[Data listing]
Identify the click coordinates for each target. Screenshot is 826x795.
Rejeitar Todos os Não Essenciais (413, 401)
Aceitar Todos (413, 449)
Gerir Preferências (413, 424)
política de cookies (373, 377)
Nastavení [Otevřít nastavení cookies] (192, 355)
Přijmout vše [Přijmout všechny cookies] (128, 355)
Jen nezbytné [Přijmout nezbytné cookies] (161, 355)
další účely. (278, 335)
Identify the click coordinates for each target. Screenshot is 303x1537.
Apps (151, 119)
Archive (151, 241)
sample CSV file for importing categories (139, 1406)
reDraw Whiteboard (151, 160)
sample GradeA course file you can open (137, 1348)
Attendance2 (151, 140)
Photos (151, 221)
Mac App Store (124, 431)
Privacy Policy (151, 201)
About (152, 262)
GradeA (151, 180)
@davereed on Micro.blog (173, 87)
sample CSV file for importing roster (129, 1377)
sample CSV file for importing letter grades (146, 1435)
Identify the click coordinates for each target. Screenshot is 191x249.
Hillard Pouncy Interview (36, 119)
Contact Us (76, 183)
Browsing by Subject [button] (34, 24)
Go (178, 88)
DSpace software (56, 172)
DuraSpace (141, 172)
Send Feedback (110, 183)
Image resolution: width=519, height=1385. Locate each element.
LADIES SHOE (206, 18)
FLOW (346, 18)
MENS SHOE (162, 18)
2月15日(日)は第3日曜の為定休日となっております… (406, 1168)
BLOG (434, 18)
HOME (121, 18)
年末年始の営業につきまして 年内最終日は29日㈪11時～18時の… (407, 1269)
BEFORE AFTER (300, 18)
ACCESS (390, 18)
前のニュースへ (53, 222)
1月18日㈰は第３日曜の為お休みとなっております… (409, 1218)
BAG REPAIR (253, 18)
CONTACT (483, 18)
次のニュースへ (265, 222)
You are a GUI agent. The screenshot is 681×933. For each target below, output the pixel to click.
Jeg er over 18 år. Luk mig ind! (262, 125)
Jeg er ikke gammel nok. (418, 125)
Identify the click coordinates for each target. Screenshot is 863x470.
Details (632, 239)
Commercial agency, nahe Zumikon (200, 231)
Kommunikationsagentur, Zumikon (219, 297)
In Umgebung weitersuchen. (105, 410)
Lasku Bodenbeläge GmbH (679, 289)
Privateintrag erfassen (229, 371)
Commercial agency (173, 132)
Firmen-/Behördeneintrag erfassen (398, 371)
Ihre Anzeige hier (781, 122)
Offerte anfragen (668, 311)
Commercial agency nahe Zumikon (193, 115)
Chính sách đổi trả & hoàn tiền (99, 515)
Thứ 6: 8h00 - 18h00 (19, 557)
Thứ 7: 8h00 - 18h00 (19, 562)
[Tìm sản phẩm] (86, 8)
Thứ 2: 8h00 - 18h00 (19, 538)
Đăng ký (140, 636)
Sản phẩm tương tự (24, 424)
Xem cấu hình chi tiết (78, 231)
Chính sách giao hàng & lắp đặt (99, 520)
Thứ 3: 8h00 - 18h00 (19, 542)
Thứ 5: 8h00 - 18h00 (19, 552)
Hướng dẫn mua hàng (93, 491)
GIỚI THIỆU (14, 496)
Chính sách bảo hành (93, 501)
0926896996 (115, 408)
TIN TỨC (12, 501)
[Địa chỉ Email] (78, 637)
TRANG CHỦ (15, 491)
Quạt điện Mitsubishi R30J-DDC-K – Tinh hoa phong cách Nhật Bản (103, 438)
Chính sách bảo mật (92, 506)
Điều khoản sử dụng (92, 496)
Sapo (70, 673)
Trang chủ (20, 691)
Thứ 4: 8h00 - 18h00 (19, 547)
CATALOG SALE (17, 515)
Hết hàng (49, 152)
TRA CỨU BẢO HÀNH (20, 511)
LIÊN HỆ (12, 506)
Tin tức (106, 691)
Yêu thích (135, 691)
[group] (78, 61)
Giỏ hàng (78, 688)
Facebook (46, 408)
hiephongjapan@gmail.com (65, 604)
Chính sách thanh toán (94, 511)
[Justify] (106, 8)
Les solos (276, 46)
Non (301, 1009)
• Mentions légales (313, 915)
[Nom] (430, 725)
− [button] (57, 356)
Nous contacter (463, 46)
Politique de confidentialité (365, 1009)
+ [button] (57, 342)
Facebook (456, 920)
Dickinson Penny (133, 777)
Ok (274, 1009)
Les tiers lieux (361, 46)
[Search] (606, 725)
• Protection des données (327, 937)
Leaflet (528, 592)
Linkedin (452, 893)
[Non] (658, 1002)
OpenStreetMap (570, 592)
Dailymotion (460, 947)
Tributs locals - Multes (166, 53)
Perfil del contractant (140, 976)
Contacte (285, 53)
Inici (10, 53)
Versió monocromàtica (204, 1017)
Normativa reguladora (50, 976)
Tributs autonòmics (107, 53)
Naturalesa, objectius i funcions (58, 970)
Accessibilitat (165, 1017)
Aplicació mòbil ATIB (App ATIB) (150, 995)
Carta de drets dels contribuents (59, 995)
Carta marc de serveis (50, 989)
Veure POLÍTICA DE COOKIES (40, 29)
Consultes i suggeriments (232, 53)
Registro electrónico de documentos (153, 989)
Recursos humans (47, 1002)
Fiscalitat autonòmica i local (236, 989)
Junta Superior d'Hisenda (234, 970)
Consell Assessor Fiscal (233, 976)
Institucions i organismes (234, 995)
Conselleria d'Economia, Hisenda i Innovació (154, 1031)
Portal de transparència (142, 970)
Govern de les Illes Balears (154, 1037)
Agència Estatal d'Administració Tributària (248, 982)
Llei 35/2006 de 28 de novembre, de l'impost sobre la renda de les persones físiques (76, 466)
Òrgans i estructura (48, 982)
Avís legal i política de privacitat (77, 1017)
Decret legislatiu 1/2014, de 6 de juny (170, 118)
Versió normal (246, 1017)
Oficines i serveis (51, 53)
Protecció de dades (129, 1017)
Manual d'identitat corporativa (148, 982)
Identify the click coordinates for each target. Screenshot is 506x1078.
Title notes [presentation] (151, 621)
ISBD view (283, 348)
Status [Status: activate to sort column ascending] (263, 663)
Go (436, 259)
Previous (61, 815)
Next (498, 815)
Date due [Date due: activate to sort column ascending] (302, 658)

What this task involves: Put the records into a two-column CSV with the headers "item" and "answer". Start with the line that contains "Hết hàng (49, 152)" and go on through the line that contains "Consultes i suggeriments (232, 53)". Give one row per record, with each text and each answer in its own quoted field and any line breaks replaced by spaces.

Complete response:
item,answer
"Hết hàng","(49, 152)"
"TRA CỨU BẢO HÀNH","(20, 511)"
"LIÊN HỆ","(12, 506)"
"Tin tức","(106, 691)"
"Yêu thích","(135, 691)"
"[group]","(78, 61)"
"Giỏ hàng","(78, 688)"
"Facebook","(46, 408)"
"hiephongjapan@gmail.com","(65, 604)"
"Chính sách thanh toán","(94, 511)"
"[Justify]","(106, 8)"
"Les solos","(276, 46)"
"Non","(301, 1009)"
"• Mentions légales","(313, 915)"
"[Nom]","(430, 725)"
"− [button]","(57, 356)"
"Nous contacter","(463, 46)"
"Politique de confidentialité","(365, 1009)"
"+ [button]","(57, 342)"
"Facebook","(456, 920)"
"Dickinson Penny","(133, 777)"
"Ok","(274, 1009)"
"Les tiers lieux","(361, 46)"
"[Search]","(606, 725)"
"• Protection des données","(327, 937)"
"Leaflet","(528, 592)"
"Linkedin","(452, 893)"
"[Non]","(658, 1002)"
"OpenStreetMap","(570, 592)"
"Dailymotion","(460, 947)"
"Tributs locals - Multes","(166, 53)"
"Perfil del contractant","(140, 976)"
"Contacte","(285, 53)"
"Inici","(10, 53)"
"Versió monocromàtica","(204, 1017)"
"Normativa reguladora","(50, 976)"
"Tributs autonòmics","(107, 53)"
"Naturalesa, objectius i funcions","(58, 970)"
"Accessibilitat","(165, 1017)"
"Aplicació mòbil ATIB (App ATIB)","(150, 995)"
"Carta de drets dels contribuents","(59, 995)"
"Carta marc de serveis","(50, 989)"
"Veure POLÍTICA DE COOKIES","(40, 29)"
"Consultes i suggeriments","(232, 53)"